Short task —
Write out the listing below as a numbered list with one line per entry, omitting any blank lines.
----- Dataset
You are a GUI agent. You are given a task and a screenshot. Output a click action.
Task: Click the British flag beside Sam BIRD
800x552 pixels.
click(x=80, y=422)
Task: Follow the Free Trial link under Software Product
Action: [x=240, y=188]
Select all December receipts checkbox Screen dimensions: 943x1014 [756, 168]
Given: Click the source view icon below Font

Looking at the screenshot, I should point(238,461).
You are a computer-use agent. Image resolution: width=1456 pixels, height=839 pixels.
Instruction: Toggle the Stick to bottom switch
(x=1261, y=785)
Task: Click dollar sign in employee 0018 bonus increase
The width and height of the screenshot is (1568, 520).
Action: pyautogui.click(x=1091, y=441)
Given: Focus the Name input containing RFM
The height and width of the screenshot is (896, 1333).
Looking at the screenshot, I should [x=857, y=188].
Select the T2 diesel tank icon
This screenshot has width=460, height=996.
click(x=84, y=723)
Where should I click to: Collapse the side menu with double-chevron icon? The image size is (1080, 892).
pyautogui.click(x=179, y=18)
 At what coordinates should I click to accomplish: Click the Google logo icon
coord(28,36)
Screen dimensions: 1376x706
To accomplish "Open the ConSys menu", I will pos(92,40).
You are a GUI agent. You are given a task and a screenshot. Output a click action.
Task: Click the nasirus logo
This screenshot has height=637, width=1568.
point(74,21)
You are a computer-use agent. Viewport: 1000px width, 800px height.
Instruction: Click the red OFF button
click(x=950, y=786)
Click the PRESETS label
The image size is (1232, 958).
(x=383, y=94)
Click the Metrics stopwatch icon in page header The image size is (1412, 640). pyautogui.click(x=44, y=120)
----------
Solution to the problem —
1. You are a GUI agent. You are given a task and a screenshot. Output a click action.
2. Task: Click the British flag beside Sam BIRD
3. 800x552 pixels.
4. click(x=80, y=422)
5. Task: Follow the Free Trial link under Software Product
6. Action: [x=240, y=188]
7. Select all December receipts checkbox Screen dimensions: 943x1014 [756, 168]
8. Given: Click the source view icon below Font
9. Looking at the screenshot, I should point(238,461).
10. You are a computer-use agent. Image resolution: width=1456 pixels, height=839 pixels.
11. Instruction: Toggle the Stick to bottom switch
12. (x=1261, y=785)
13. Task: Click dollar sign in employee 0018 bonus increase
14. The width and height of the screenshot is (1568, 520).
15. Action: pyautogui.click(x=1091, y=441)
16. Given: Focus the Name input containing RFM
17. The height and width of the screenshot is (896, 1333).
18. Looking at the screenshot, I should [x=857, y=188].
19. Select the T2 diesel tank icon
20. This screenshot has width=460, height=996.
21. click(x=84, y=723)
22. Where should I click to: Collapse the side menu with double-chevron icon? The image size is (1080, 892).
23. pyautogui.click(x=179, y=18)
24.  At what coordinates should I click to accomplish: Click the Google logo icon
25. coord(28,36)
26. Screen dimensions: 1376x706
27. To accomplish "Open the ConSys menu", I will pos(92,40).
28. You are a GUI agent. You are given a task and a screenshot. Output a click action.
29. Task: Click the nasirus logo
30. This screenshot has height=637, width=1568.
31. point(74,21)
32. You are a computer-use agent. Viewport: 1000px width, 800px height.
33. Instruction: Click the red OFF button
34. click(x=950, y=786)
35. Click the PRESETS label
36. The image size is (1232, 958).
37. (x=383, y=94)
38. Click the Metrics stopwatch icon in page header The image size is (1412, 640). pyautogui.click(x=44, y=120)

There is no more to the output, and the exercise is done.